Secretariando na Pós

Este é um post convidado, escrito por Iky Anne Dias, secretária do PPGECB-UESC sem a qual, junto com a Amábile, o Programa provavemente estaria em ruínas. Pedi pra Iky escrever este post ao perceber que eu mesmo, durante minha pós-graduação, não dava o devido valor à Secretaria do meu Programa. E também porque via de regra não sabemos como é este trabalho. Então, aqui está! 🙂

“Quando eu tenho que entregar minha tese?”

“Mas vocês não mandaram e-mail falando isso…”

“Porque esta universidade é isso, este programa é aquilo…”

Trabalhar na secretaria de pós-graduação é principalmente ser confundido com ouvidoria. Secretários tem que saber tudo, até como organizar o anteprojeto e formatar o TCC. Tudo que dá errado (se duvidar até nos dados) é reclamado para/com a gente. Menos do orientador/orientando. SQN. É muita burocracia e blá blá blá. E não tem como falar de atividades administrativas sem falar na tal da burocracia.

Primeiro precisamos entender que a burocracia em si, não é um problema. A burocracia é, em minhas próprias palavras e sem as devidas citações como deveria em um blog científico numa definição simples, o conjunto de procedimentos necessários à padronização e organização das atividades administrativas. O grande entrave são as disfunções da burocracia, que é quando a normatização, que deveria ser o meio, se torna mais relevante que o fim, quando o apego às regras se alia a aversão às mudanças e aos reis que moram em algumas barrigas por aí.
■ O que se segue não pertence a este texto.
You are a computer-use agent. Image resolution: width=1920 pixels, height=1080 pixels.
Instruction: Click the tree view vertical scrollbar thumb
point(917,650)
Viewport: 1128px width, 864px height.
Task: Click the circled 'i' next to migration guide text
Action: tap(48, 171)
Pois bem, o que poucos sabem é que geralmente (pelo menos aqui), nós secretárias somos as principais vítimas destas disfunções e não agentes, como muitos pensam. Primeiro que nós ficamos entre discentes, docentes e os prazos e regras que a CAPES, a universidade e o mundo dão. Então temos que ser a voz chata que cobra tudo de vocês, mas acreditem, é para o bem comum. Cabe a cada um conhecer e cumprir seus deveres, não apenas requerer direitos. É triste observar, por exemplo, que muitos discentes de pós-graduação só consultam o regimento quando se veem “encurralados” por uma situação e precisam saber as brechas da lei a seu favor. Enfim…

Mais do que fazer atas e enviar pareceres de reuniões de colegiado, inserir dados (muitos totalmente desnecessários) por horas e horas, dias e dias, meses e meses, ano após ano na Plataforma Sucupira, como secretária de PPG há seis anos (socorrooooo), fora mais um de estágio, eu me vejo como uma facilitadora. Às vezes me tacham de mãezona, mas fazer o quê? Na hora de dar bronca visto essa roupa aí também…

Penso que facilitar é o meu trabalho. Para discentes, docentes, cada e-mail enviado, cada novo canal de comunicação aberto (e por que não palavras, orações – não pode falar isso num blog científico, Iky =D, ou até um abraço nos tantos momentos de desespero?) tem o objetivo de contribuir, como uma espécie de “mateiro administrativo” abrindo caminhos para que vocês sigam na trajetória da academia. Neste processo, já perdi as contas de quantos cipós de e-mail e telefonemas eu corto por dia, quantas rotas novas nos matos tecnológicos eu procurei para que a equipe chegasse ao destino com menos dificuldades, e até de cortes que acidentalmente, ou não, as facas de algumas palavras e atitudes me deram no processo, mas, no fim, o saldo é – com toda certeza – muito positivo!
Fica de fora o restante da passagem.